La escalofriante sinceridad con la que la madrileña Pilar García, afectada de un cáncer terminal, justifica la decisión de acabar con su vida para evitar una cruel agonía pone de nuevo sobre la mesa el interminable debate sobre la muerte digna para enfermos que quieren evitar sufrimientos insoportables o la prolongación artificial de una vida que se extingue de forma irremediable. Reglamentada ya en varios países europeos, la eutanasia -o suicidio asistido o sedación terminal- reaparece periódicamente de la mano de casos esporádicos, lo que no quiere decir que no sea una preocupación ciudadana. El número de personas que han firmado el testamento vital no ha cesado de crecer en los últimos años.

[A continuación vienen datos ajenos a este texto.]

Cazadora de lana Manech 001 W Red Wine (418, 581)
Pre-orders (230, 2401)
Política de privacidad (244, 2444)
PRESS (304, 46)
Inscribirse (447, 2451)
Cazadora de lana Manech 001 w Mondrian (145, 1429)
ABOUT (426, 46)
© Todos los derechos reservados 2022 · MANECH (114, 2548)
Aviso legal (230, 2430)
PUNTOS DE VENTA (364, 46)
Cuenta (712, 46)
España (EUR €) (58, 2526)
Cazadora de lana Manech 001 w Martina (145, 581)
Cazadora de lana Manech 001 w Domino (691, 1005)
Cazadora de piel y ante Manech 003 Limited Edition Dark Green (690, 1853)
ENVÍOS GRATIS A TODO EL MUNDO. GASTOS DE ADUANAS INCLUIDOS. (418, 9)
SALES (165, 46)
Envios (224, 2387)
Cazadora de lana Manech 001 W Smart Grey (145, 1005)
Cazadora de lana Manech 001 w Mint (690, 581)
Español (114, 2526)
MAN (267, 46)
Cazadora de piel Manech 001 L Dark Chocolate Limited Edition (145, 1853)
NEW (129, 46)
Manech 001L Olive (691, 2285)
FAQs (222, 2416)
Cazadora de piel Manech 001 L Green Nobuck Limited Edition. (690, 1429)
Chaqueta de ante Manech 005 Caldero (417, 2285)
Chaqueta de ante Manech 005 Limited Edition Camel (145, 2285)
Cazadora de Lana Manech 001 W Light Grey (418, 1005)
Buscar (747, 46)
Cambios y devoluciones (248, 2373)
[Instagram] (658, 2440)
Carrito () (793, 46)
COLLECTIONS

Un informe del CIS señala que el 77,5% de la población es partidaria de una ley que regule el derecho a la muerte digna. Varios parlamentos autonómicos ya están trabajando en ello, pero la regulación legal sigue anclada en el Código Penal de 1995, que castiga con cárcel a todo el que coopere en el suicidio de una persona.

Esta falta de normativa debe tocar a su fin por mucho miedo que despierte en la clase política el coste electoral de estos debates. La cobardía política contrasta aquí una vez más con la madurez de una sociedad a la que no le asusta hablar de la muerte digna.